Friday, August 3, 2012

Lady Liberty's New Lover


In 1883 Emma Lazarus wrote the poem “The New Colossus,” which in its closing couplets gave us something like our national soul. With apologies to Ms. Lazarus, and with longing for the sentiment she so beautifully expressed, here is my update.












No longer Mother of Exiles,
Embracing all within these lands.
Here at our sea-washed, sunset gates now stands
A timid woman with a torch whose flame
Has dimmed, and her name
Fear’s Courtesan.
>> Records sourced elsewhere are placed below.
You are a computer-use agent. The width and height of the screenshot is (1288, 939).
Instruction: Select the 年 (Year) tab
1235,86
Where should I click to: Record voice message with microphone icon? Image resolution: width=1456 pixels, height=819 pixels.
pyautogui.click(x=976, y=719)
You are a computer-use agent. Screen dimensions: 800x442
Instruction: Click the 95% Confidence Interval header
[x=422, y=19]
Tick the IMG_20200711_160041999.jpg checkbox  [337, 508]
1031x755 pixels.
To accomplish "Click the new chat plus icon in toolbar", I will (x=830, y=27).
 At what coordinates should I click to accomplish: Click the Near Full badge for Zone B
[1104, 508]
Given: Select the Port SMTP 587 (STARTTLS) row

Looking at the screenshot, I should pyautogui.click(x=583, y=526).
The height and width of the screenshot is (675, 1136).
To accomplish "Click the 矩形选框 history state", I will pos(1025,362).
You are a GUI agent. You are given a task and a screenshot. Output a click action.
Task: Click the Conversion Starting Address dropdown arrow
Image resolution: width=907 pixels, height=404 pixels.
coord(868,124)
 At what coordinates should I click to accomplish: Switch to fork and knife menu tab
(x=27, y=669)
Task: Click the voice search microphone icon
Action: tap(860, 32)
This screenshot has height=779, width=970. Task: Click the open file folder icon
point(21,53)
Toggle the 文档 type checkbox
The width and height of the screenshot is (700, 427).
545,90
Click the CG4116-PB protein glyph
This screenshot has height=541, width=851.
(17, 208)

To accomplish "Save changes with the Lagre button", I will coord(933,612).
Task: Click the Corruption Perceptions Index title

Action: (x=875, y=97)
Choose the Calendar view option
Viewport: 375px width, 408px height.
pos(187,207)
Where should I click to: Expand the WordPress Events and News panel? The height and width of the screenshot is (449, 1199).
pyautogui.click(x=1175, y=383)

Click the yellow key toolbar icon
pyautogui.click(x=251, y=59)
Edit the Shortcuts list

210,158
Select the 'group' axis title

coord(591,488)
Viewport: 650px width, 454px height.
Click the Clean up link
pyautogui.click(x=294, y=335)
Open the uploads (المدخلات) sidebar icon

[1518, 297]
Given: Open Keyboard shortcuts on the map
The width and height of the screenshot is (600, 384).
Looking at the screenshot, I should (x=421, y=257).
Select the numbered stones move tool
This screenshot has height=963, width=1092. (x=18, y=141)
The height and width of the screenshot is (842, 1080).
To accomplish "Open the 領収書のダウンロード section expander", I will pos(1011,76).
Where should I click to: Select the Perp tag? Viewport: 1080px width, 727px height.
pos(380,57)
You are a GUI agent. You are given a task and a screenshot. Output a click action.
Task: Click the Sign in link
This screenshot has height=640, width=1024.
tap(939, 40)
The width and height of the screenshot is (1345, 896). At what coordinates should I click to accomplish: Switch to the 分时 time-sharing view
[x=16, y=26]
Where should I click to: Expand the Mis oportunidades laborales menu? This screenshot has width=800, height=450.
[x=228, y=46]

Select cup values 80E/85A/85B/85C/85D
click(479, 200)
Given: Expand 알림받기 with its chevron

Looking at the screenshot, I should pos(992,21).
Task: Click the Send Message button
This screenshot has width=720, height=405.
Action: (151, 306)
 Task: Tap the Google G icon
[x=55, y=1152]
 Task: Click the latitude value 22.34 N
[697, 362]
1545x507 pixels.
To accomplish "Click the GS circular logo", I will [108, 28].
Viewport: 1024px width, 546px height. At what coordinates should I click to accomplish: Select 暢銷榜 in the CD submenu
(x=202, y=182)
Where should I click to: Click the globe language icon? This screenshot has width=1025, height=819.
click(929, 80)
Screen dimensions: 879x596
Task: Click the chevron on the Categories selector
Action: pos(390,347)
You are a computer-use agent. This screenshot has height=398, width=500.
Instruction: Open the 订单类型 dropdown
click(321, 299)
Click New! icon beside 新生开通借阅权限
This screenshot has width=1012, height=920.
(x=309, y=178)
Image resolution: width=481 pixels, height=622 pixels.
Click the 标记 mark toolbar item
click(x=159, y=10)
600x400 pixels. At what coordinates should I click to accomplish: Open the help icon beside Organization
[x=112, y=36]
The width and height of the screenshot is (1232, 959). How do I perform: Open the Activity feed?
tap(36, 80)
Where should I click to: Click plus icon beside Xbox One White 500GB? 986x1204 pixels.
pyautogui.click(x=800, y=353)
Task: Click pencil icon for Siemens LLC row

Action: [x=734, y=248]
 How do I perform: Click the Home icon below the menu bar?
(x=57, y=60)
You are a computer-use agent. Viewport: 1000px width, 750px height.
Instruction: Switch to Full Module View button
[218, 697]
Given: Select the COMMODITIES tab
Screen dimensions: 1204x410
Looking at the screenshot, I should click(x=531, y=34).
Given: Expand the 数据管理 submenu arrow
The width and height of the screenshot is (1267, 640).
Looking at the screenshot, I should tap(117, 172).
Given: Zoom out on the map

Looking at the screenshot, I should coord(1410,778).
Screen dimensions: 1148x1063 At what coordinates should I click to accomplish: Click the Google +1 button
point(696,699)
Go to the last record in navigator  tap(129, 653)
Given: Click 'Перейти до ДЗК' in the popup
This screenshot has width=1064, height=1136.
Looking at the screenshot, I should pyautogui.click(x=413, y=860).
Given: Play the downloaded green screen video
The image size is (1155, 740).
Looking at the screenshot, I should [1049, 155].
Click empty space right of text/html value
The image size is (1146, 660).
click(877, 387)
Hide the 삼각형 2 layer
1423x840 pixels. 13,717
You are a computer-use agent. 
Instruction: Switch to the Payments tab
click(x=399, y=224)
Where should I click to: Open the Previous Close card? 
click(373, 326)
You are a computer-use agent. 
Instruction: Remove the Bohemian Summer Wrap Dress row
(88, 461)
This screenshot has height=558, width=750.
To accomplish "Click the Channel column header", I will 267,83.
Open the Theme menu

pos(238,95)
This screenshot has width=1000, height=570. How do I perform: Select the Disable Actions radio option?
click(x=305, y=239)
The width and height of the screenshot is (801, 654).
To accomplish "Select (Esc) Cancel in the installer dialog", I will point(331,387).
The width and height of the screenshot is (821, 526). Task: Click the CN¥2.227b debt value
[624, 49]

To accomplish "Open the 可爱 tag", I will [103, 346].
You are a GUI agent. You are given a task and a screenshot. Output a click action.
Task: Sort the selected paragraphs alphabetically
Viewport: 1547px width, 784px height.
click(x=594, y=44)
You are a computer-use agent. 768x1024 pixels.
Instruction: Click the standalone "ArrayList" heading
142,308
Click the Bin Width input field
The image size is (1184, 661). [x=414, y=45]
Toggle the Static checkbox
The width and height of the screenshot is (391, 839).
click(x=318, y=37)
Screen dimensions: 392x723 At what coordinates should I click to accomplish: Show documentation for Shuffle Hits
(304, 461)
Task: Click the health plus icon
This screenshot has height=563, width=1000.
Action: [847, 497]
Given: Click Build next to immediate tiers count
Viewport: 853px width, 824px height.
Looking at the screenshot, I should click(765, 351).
From her beacon-hand

No light shines; her averted eyes demand

Nothing of those who invoke her name.

“Keep, Suffragettes and Freedom Riders, your storied pomp!” cries she

with hardened lips. “I cannot bear your tired, your poor,

Your huddled masses beseeching their brothers.

The wretched refuse of poor health,

The homeless, the tempest-tossed I leave to others.

I turn my face to the caress of wealth.”

3 comments:

  1. Am I cynic? Perhaps. Mainly I’m confused about how we have come to equate liberty and libertarianism. Libertarians advocate free will. That’s all well and good if you are in fact free to choose. Half the jobs in the country today pay less than $34,000 a year. If you’re trying to get by on that, maybe feed and clothe a few kids too, you aren’t free to do anything but struggle to survive. If we want widespread liberty, the kind our great lady of the harbor offered, we have to make food, health care and education broadly available. Social Darwinism (which I’m not suggesting you advocate, Carol) is not a platform for liberty, it is an excuse for selfishness.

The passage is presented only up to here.